In the last four years, our schools and colleges have been hit with $20 billion in cuts, have lost 30,000 faculty members, and now have class sizes that are among the largest in the country.

Prop. 30 is the only measure on the November ballot that prevents another $6 billion in “trigger cuts” to schools and colleges scheduled to kick in January 1. Prop. 30 invests billions in new funding in our schools by taxing those who can most afford it, asking only people who make more than $250,000 per year to pay more income taxes.

Prop. 30 is a progressive tax measure, with 90 percent of the revenues coming from wealthy taxpayers, and the other 10 percent from the small increase in the sales tax. The ¼-cent sales tax is half the size of the governor’s former proposal, and will represent just one in nine dollars raised by the new measure to provide desperately needed revenues to rebuild our schools and services.
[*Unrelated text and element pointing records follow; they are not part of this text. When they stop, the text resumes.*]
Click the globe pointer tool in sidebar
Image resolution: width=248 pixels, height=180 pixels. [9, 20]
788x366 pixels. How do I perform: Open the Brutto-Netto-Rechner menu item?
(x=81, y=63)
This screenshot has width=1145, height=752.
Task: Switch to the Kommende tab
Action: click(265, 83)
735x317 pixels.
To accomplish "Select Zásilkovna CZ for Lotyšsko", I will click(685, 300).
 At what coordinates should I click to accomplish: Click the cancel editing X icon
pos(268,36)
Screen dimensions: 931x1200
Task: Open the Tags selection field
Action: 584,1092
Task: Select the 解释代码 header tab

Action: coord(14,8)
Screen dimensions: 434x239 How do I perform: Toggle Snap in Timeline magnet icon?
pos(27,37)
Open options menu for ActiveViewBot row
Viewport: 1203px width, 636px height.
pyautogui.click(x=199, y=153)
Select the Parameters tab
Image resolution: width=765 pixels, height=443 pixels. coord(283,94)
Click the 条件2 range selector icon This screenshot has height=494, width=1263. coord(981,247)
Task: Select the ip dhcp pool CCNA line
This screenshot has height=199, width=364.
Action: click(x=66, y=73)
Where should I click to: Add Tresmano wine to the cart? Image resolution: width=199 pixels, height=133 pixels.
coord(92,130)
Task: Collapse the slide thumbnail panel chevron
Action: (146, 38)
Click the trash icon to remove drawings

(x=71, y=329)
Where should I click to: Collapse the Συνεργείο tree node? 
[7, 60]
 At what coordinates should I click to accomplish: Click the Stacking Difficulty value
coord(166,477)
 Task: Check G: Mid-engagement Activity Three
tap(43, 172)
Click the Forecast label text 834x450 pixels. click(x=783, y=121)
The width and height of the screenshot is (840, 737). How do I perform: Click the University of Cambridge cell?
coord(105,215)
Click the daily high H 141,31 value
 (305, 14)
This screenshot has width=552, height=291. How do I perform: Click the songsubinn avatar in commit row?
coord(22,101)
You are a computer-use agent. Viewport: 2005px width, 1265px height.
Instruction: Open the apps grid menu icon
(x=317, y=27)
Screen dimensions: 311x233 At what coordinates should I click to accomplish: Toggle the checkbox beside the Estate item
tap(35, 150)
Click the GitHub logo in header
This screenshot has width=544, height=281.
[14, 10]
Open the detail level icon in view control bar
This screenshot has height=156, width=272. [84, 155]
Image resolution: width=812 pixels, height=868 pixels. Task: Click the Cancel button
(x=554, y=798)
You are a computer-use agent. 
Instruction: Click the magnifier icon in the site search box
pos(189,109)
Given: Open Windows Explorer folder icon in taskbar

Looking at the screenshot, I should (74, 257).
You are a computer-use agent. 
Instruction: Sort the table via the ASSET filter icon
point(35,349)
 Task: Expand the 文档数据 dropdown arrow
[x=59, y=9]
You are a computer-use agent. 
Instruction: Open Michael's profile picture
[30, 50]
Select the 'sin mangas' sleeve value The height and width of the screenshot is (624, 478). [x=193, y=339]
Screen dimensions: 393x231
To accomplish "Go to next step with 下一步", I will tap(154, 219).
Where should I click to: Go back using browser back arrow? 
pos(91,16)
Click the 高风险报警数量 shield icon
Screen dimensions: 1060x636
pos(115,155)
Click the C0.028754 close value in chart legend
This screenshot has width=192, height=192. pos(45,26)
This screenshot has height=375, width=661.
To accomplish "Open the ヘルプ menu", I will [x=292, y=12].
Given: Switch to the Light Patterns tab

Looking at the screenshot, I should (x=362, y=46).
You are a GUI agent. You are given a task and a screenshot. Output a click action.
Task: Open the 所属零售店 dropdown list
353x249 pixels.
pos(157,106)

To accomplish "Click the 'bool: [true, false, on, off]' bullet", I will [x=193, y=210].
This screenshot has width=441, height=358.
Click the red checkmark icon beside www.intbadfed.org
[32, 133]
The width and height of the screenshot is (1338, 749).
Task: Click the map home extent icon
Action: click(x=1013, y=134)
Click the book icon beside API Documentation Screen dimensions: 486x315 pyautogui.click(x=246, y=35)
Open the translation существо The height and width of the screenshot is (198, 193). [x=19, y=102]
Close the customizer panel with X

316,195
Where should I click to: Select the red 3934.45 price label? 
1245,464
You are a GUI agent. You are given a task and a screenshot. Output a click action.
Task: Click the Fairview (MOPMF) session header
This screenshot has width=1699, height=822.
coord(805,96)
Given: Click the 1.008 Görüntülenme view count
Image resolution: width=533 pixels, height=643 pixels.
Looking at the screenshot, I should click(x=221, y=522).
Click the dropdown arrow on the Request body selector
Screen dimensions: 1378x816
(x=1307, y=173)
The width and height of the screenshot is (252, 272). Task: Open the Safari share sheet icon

In March, CFT and its coalition allies sponsoring the Millionaires Tax reached agreement with Gov. Jerry Brown and top legislative leaders to set aside their dueling ballot initiatives and together support one state revenue measure that became Proposition 30.

Prop. 30 will raise $9 billion in the first year, and $6 billion a year for six years after that, for public education and other services. It will also provide constitutional approval for the governor’s realignment of funding for local public safety services while protecting Proposition 98 school funding.

Money raised by Prop 30. will be put in a dedicated account that the Legislature cannot touch, subject to an independent yearly audit to ensure it is being spent only for schools and community colleges. The audit will be open to the public so voters and parents know the funds are being spent properly.

Prop. 30 also establishes a guarantee for public safety funding in our state constitution, so the money can’t be touched without voter approval. It will keep cops on the street and save the state billions in prison costs over the long term.

Key to the success of Prop. 30 is that the measure gets most of the money from the people who have it and can easily afford to pay their fair share. The top 1 percent of income earners has doubled its share of California’s income, but those super wealthy individuals pay lower taxes than they did 20 years ago. If passed, Proposition 30 will be the single largest progressive tax ever passed in 
California history.

Vote YES on Prop. 30 to stop the cuts and start investing in our children again.